Das in Überlingen laufende Verfahren gegen den Bebauungsplan „Rauenstein Ost“ ist „eines der stärksten Bürgerbegehren“ in Baden-Württemberg der vergangenen 20 Jahre. Das teilt jetzt der Verein „Mehr Demokratie“ zur Bürgerinitiative „Landschaftspark St. Leonhard“ in einer Pressemitteilung mit. Mehr als 5000 Unterschriften hat die Initiative gesammelt, um die Bebauung der Grünfläche an der Rauensteinstraße zu verhindern.
Der gemeinnützige, politisch unabhängige Verein „Mehr Demokratie“ mit gut 10.000 Mitgliedern setzt sich in Deutschland und der EU für direkte Demokratie und Bürgerbeteiligung ein. Die Organisation berät Initiatoren von Bürgerbegehren und -entscheiden. Auch die Initiatorinnen in Überlingen haben auf rechtliche Beratung des Vereins zurückgegriffen, um auf dem Weg zur Zulassung des Bürgerbegehrens formale oder rechtliche Fehler zu vermeiden.
Sogar OB Zeitler hat weniger Stimmen bekommen
Die Zahl der Unterschriften, die Andrea Knorr und Elisabeth Horn am 19. August im Bauamt einreichten, findet der Verein außergewöhnlich. Und setzt sie ins Verhältnis: 5030 Unterschriften entsprechen rund 26 Prozent aller Stimmberechtigten, fast viermal mehr als nötig und jetzt schon mehr, als für einen erfolgreichen Bürgerentscheid notwendig wären (20 Prozent). Die Initiative habe sogar mehr Stimmen gesammelt, als sie der amtierende Oberbürgermeister bei seiner Wahl Ende 2024 bekommen hat (4603 Stimmen, 25,2 Prozent).

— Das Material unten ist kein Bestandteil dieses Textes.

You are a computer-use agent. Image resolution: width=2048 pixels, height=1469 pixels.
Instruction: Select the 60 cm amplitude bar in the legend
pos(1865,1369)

Dass es sich bei Überlingen mit seinen knapp 23.000 Einwohnern um eine vergleichsweise große Gemeinde handelt, macht die Resonanz erstaunlich. Normalerweise gelinge eine derart hohe Mobilisierung nur in kleineren Gemeinden. In den vergangenen 20 Jahren gab es nach Angaben des Vereins nur zwei etwa gleich große Städte, in denen bei einem Bürgerbegehren eine ähnlich hohe Unterstützung auftrat: 2010 in Weinstadt im Rems-Murr-Kreis, wo Bürger den Neubau eines Bads verhindern wollten, und 2018 in Waldshut-Tiengen, wo Bürger sich für den Erhalt des örtlichen Freibads einsetzten.
Ähnliche Begehren in 27 von 29 Fällen erfolgreich
In beiden Fällen ging der Konflikt zugunsten der Bürgerinitiativen aus. „Es gilt die statistische Grundregel: Je mehr Unterstützung ein Bürgerbegehren bei der Unterschriftensammlung erreicht, desto höher ist die Wahrscheinlichkeit, dass es sich beim Bürgerentscheid durchsetzt“, erklärt Edgar Wunder, Leiter der baden-württembergischen Beratungsstelle für Bürgerbegehren und Bürgerentscheide des Vereins, in der Mitteilung.
Seine Einschätzung untermauert Wunder mit Zahlen: 360 Bürgerentscheide gab es in den vergangenen 20 Jahren in Baden-Württemberg. 29 davon erreichten schon bei der Einreichung des Bürgerbegehrens eine so hohe Unterstützung wie jetzt in Überlingen. In 27 dieser 29 Fälle sei der anschließende Bürgerentscheid im Sinne des Bürgerbegehrens verlaufen, in zwei Fällen habe sich der Gemeinderat durchgesetzt.
2025 haben sich in Baden-Württemberg laut des Vereins „Mehr Demokratie“ 27 neue Bürgerbegehren formiert. Bis zum 1. August haben in diesem Jahr im Land schon 15 Bürgerentscheide stattgefunden. Acht davon betrafen die Windkraft – mit unterschiedlicher Stoßrichtung. Zustimmung gab es in den vier Fällen, wo die Anlagen als Beitrag zur Energiewende und zur finanziellen Stärkung der Kommune gesehen wurden. Ablehnung überwog, wo Anwohner Beeinträchtigungen oder den Eingriff ins Landschaftsbild befürchteten.
So geht es jetzt mit den Unterschriften weiter
In Überlingen prüft jetzt die Stadtverwaltung die eingereichten Unterschriften. Voraussichtlich wird der Gemeinderat sich am 8. Oktober mit der Zulässigkeit des Bürgerbegehrens beschäftigen. Nach Einschätzung des Vereins erfüllt das Begehren alle gesetzlichen Voraussetzungen. Der Gemeinderat werde es zulassen müssen, „falls er nicht freiwillig auf die Bebauung verzichtet“.